WHAT NEEDS TO BE DONE:
The response must contain every line below in which "breadcrumb" appears.

RECORDS SHOWN:
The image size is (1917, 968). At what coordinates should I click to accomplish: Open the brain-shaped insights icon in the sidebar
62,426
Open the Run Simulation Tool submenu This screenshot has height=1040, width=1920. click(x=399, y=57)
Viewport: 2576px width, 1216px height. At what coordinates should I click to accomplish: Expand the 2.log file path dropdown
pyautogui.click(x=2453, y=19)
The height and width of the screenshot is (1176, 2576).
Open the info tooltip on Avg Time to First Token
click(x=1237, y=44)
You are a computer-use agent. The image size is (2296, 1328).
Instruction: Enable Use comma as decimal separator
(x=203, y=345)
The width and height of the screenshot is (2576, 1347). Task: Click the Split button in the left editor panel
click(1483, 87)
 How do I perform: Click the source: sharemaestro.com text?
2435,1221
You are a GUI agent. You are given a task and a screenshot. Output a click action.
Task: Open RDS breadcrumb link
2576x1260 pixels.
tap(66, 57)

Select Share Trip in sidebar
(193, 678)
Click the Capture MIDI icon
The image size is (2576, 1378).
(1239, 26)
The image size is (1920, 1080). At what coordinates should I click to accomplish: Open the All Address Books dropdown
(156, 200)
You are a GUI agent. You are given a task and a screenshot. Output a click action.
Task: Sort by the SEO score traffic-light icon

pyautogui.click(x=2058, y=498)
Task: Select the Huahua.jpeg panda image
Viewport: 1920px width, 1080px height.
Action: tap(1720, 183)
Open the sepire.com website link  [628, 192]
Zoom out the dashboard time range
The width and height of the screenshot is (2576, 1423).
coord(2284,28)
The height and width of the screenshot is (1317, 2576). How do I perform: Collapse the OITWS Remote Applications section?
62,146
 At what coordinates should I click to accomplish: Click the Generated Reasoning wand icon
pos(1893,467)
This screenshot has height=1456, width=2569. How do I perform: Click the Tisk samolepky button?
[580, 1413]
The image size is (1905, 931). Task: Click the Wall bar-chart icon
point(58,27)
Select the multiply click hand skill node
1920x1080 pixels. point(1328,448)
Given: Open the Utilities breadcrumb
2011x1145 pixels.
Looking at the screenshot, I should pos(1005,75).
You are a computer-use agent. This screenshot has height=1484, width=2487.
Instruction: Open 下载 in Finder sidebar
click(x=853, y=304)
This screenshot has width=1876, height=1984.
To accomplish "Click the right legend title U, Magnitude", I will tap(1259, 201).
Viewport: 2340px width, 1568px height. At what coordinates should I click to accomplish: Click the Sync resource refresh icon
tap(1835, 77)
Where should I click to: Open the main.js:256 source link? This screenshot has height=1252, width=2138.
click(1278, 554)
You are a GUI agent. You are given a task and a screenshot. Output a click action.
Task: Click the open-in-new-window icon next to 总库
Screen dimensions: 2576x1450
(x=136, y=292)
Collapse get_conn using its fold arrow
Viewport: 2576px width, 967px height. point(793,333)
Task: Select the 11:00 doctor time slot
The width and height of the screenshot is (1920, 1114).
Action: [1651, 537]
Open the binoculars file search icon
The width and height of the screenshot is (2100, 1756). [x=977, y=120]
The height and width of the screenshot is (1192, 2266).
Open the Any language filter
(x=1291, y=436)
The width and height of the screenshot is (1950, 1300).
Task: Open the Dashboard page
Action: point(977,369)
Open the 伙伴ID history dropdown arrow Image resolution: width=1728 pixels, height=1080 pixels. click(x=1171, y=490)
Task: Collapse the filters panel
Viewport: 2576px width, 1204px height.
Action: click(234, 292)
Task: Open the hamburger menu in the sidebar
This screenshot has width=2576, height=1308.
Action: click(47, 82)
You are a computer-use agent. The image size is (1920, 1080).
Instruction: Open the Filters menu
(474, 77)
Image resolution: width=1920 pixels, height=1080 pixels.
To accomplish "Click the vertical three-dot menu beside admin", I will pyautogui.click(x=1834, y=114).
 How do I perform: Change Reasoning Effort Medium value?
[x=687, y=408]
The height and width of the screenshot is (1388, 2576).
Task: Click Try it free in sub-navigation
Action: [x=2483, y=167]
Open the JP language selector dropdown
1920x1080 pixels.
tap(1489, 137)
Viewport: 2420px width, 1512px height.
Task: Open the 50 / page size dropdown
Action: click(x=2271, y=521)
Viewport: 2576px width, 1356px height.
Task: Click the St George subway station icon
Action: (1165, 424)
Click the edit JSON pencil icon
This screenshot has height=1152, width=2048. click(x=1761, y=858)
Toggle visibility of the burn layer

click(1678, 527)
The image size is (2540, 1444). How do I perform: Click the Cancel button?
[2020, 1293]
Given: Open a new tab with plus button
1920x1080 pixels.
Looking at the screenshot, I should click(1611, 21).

RESULT OF THE EXERCISE:
Task: Open RDS breadcrumb link
Given: Open the Utilities breadcrumb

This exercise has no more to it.